From Casetext: Smarter Legal Research

People v. Sanchez

COURT OF APPEAL OF THE STATE OF CALIFORNIA SECOND APPELLATE DISTRICT DIVISION FOUR
Mar 26, 2018
B279403 (Cal. Ct. App. Mar. 26, 2018)

Opinion

B279403

03-26-2018

THE PEOPLE, Plaintiff and Respondent, v. JAVIER SANCHEZ, Defendant and Appellant.

Edward H. Schulman, under appointment by the Court of Appeal, for Defendant and Appellant. Xavier Becerra, Attorney General, Gerald A. Engler, Chief Assistant Attorney General, Lance E. Winters, Assistant Attorney General, Steven D. Matthews and Robert C. Schneider, Deputy Attorneys General, for Plaintiff and Respondent.


NOT TO BE PUBLISHED IN THE OFFICIAL REPORTS

California Rules of Court, rule 8.1115(a), prohibits courts and parties from citing or relying on opinions not certified for publication or ordered published, except as specified by rule 8.1115(b). This opinion has not been certified for publication or ordered published for purposes of rule 8.1115. (Los Angeles County Super. Ct. No. KA110804) APPEAL from a judgment of the Superior Court of Los Angeles County, Mike Camacho, Jr., Judge. Affirmed in part, reversed in part, and remanded with directions. Edward H. Schulman, under appointment by the Court of Appeal, for Defendant and Appellant. Xavier Becerra, Attorney General, Gerald A. Engler, Chief Assistant Attorney General, Lance E. Winters, Assistant Attorney General, Steven D. Matthews and Robert C. Schneider, Deputy Attorneys General, for Plaintiff and Respondent.

## [Requirement 1]
How many lines of the listing contain the word "dropdown"? Give only the number.
## [Requirement 2]
Can you write the next part of the People v. Sanchez appellate opinion, picking up after its last sentence?
The court opinion excerpt and the listing are separate, unrelated material.

## [Record excerpts]

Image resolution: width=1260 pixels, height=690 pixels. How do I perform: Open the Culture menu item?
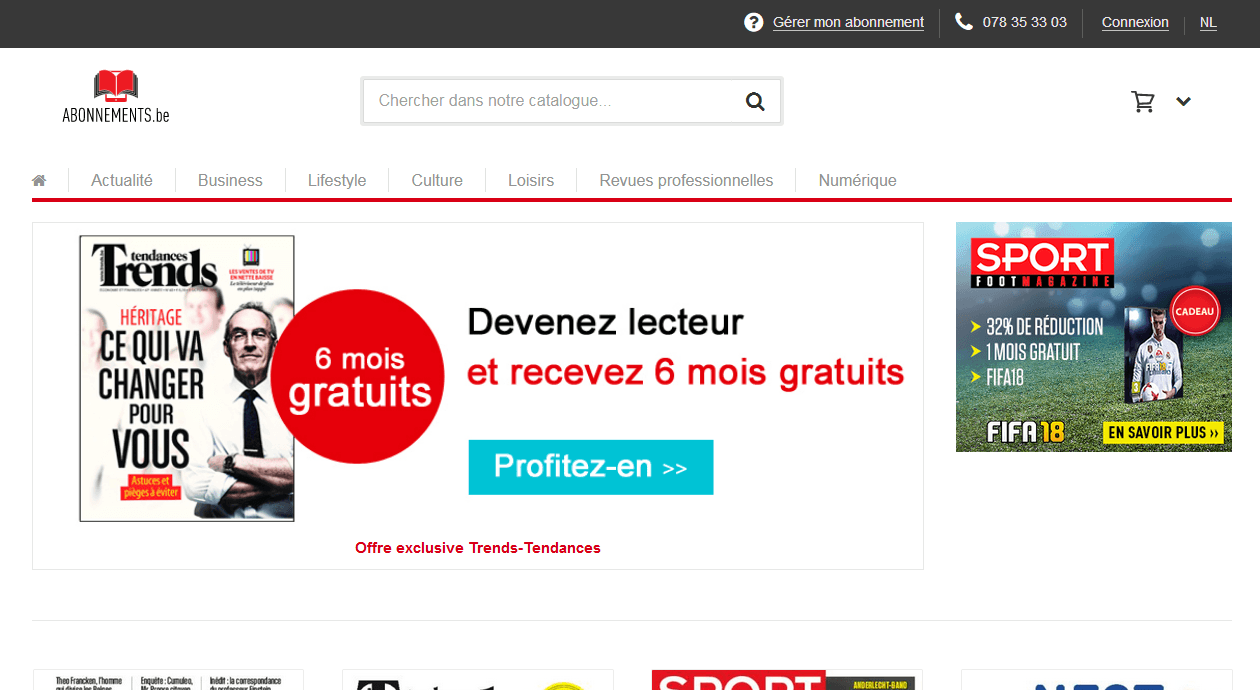[437, 181]
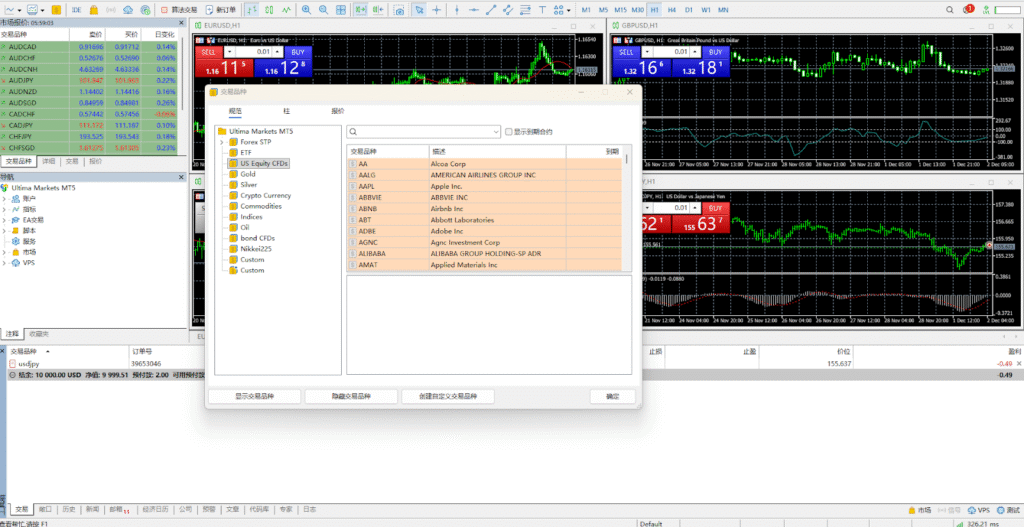Click the 新订单 new order button
Viewport: 1024px width, 527px height.
pos(221,9)
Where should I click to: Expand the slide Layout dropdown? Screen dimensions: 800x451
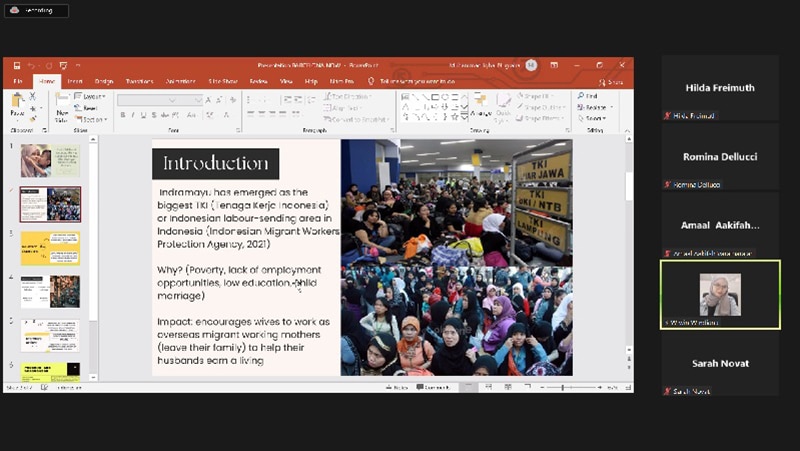(90, 96)
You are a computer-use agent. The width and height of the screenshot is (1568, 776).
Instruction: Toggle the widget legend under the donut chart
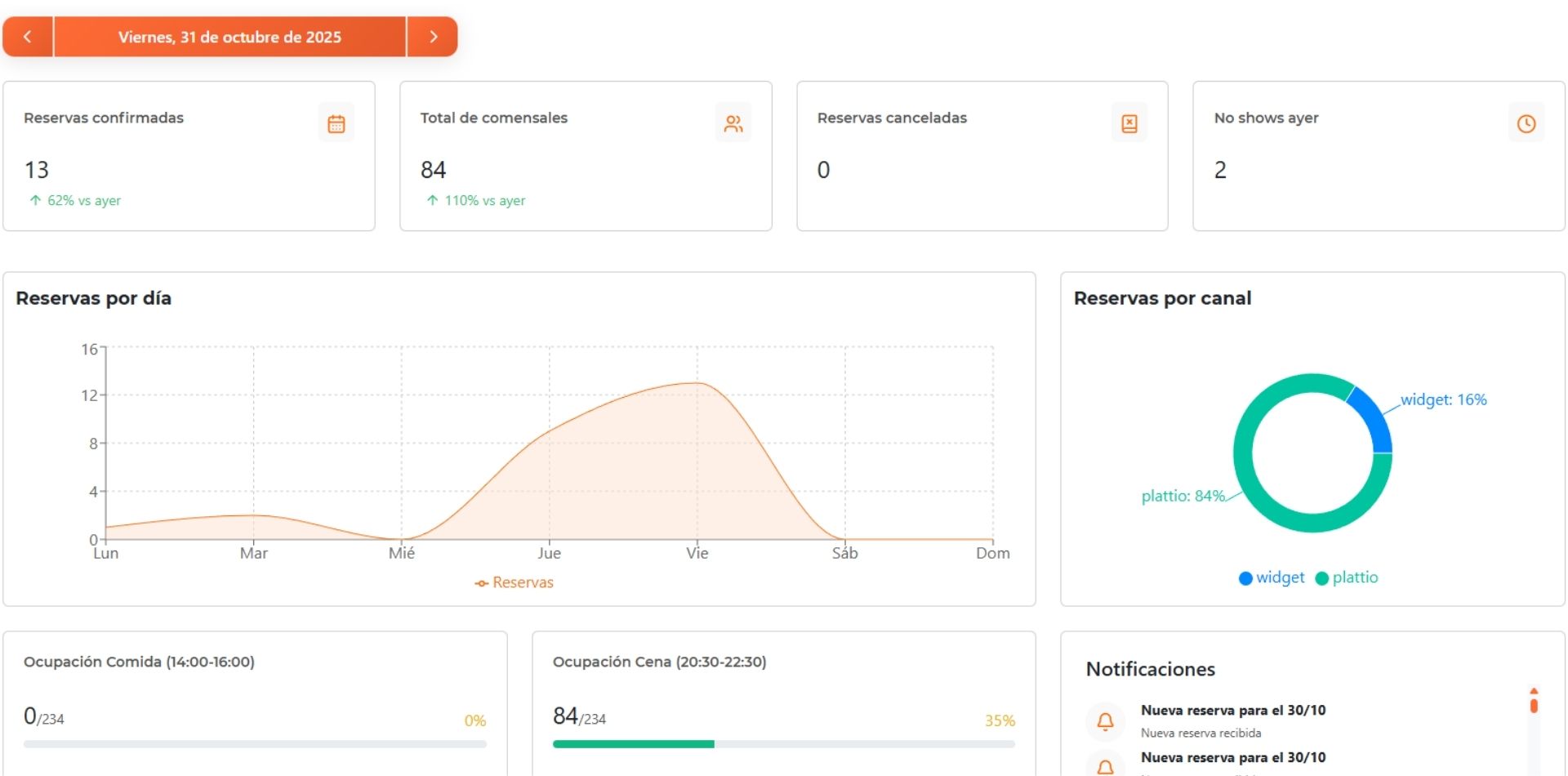[1271, 578]
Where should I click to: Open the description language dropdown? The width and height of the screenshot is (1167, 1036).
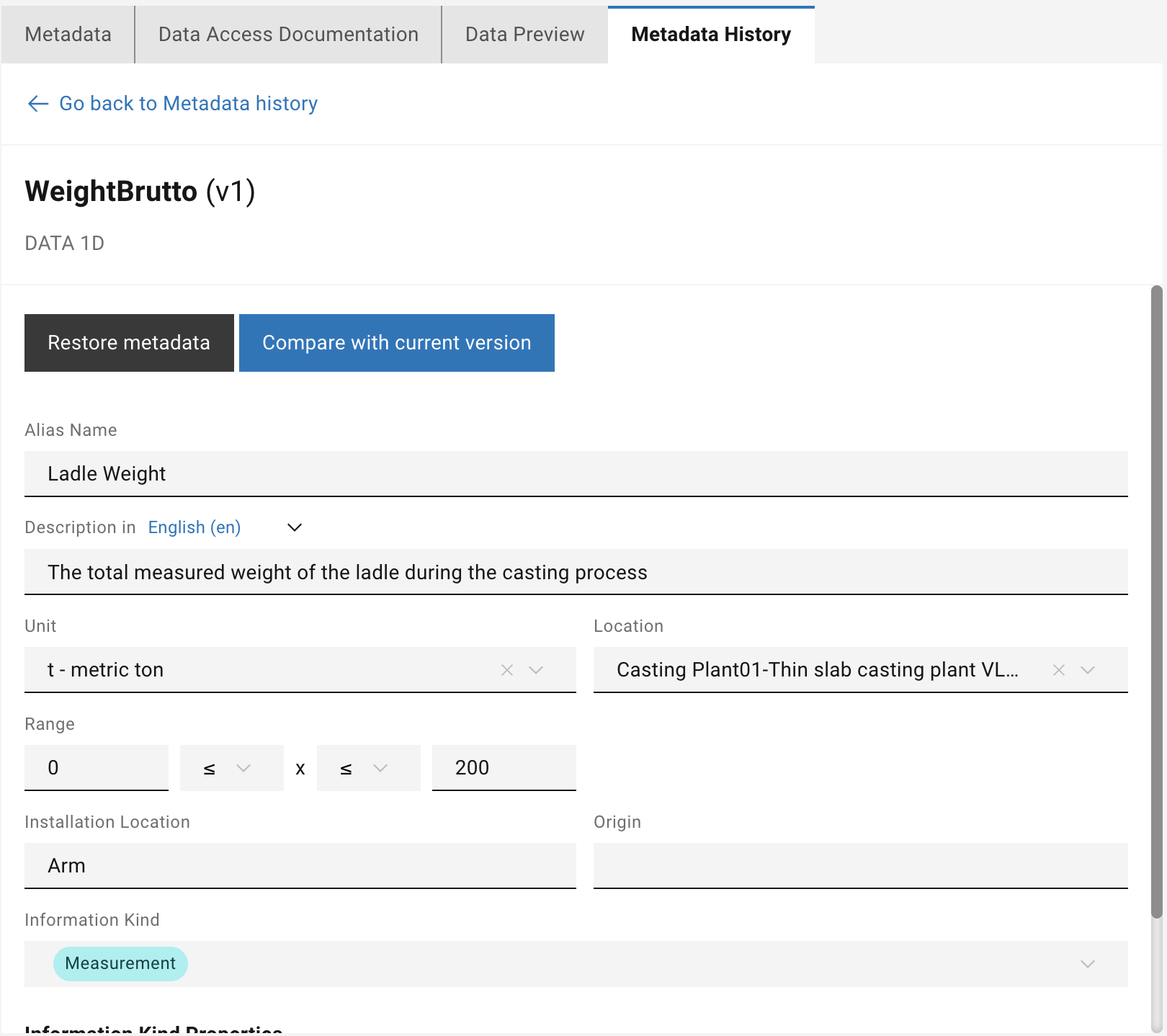click(295, 527)
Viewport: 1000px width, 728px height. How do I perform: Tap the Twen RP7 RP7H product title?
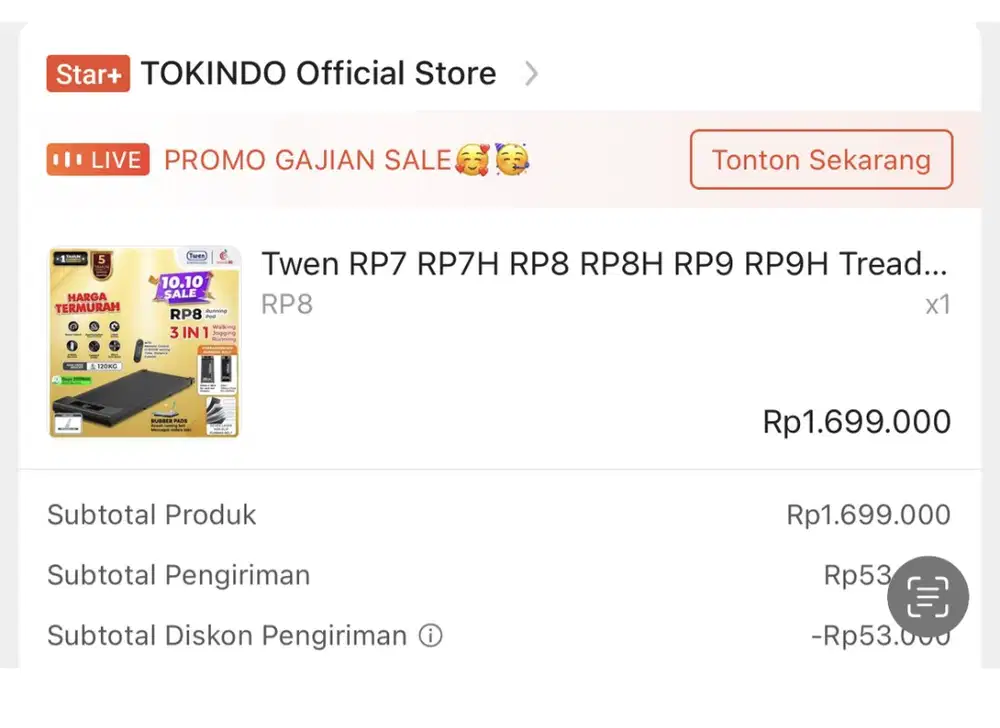[x=604, y=264]
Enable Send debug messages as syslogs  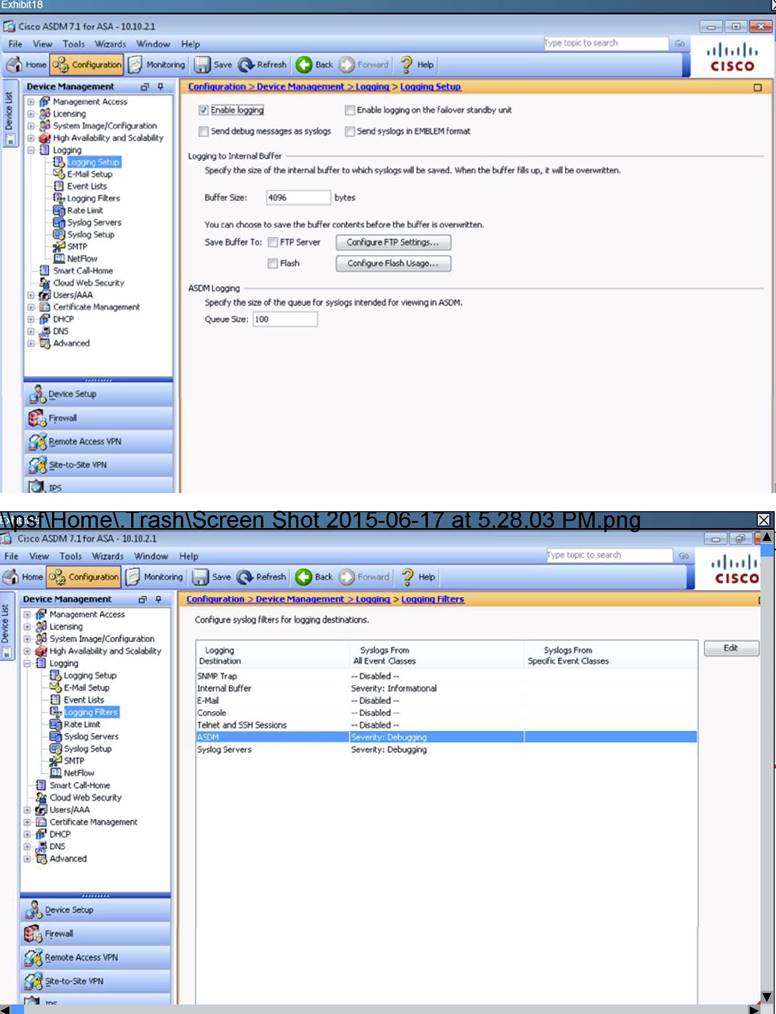[x=204, y=131]
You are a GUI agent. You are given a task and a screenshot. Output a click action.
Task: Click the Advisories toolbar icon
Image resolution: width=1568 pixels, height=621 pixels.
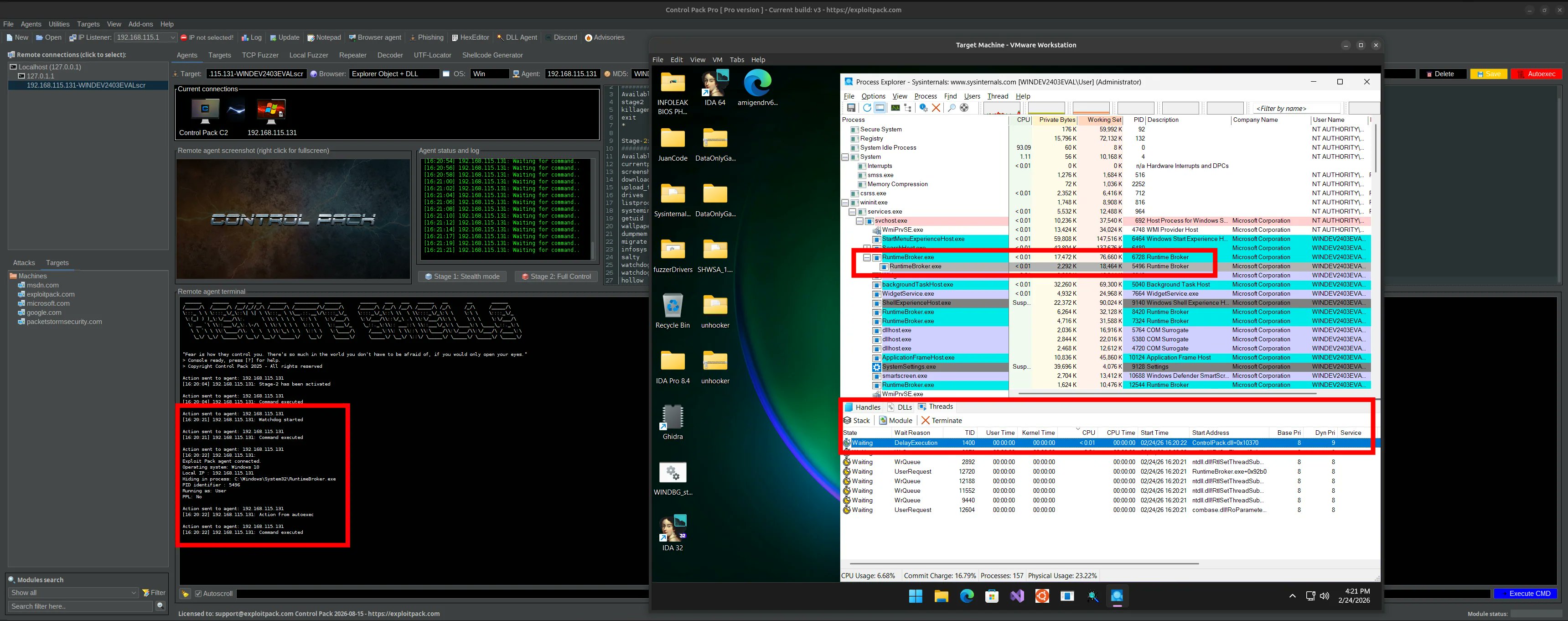(605, 38)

## [Task answer 1]
2

## [Task answer 2]
____________________

INTRODUCTION

Appellant Javier Sanchez appeals from a 46 year prison sentence following his convictions on one count of continuous sexual abuse of a child between March 1, 2015 and August 31, 2015, three counts of oral copulation of the same victim during that period, and three counts of sexual abuse of a child between September 1, 2015 and September 23, 2015. He contends it was error to charge him in the information with continuous sexual abuse and the three counts of oral copulation on the same victim during the same period, without charging the counts in the alternative. He contends the convictions on the separate counts should be vacated. Respondent concedes the charging error, but argues that the trial court has discretion to vacate either the continuous sexual abuse count or the three separate oral copulation counts. Respondent requests that this court remand the matter for resentencing. For the reasons set forth below, we agree with respondent. Accordingly, we will remand with directions to vacate either the continuous sexual abuse conviction or the three separate oral copulation convictions and to resentence appellant.

FACTUAL BACKGROUND AND PROCEDURAL HISTORY

Appellant was charged by information in count 1 with continuous sexual abuse of a child between March 1, 2015 and August 31, 2105 (Pen. Code, § 288.5, subd. (a)); in count 2 with lewd act on a child on September 21, 2015 (§ 288, subd. (a)); in count 3 with forcible oral copulation with a person under 14 between September 1, 2015 and September 23, 2015 (§ 288a, subd. (c)(2)(B)); in count 4 with oral copulation with a person under 10 years of age between September 1, 2015 and September 23, 2015 (§ 288.7, subd. (b)); and in counts 5 through 7 with oral copulation with a person under 10 years of age between March 1, 2015 and August 31, 2015.

All further statutory citations are to the Penal Code, unless otherwise stated. --------

At trial, deputy sheriff Jerry Tien testified he responded to a family disturbance call at appellant's home on September 25, 2015. When Tien arrived, appellant already was in handcuffs, and Tien was asked to escort him to a police car. During the walk to the vehicle, appellant said, "I shouldn't have touched her, I'm so fucking stupid." When Tien asked appellant what he was talking about, appellant stated that he had been molesting his stepdaughter.

The victim, who was 10 years old at the time of trial, testified that appellant began abusing her in March of 2015. Appellant touched her vagina more than five times. He put his mouth on her vagina three times. On one occasion, appellant placed her hand on his erect penis over his clothes. Shortly before the police were called, appellant placed his penis in her mouth.

The jury found appellant guilty as charged. The court sentenced him to a total of 46 years to life in state prison.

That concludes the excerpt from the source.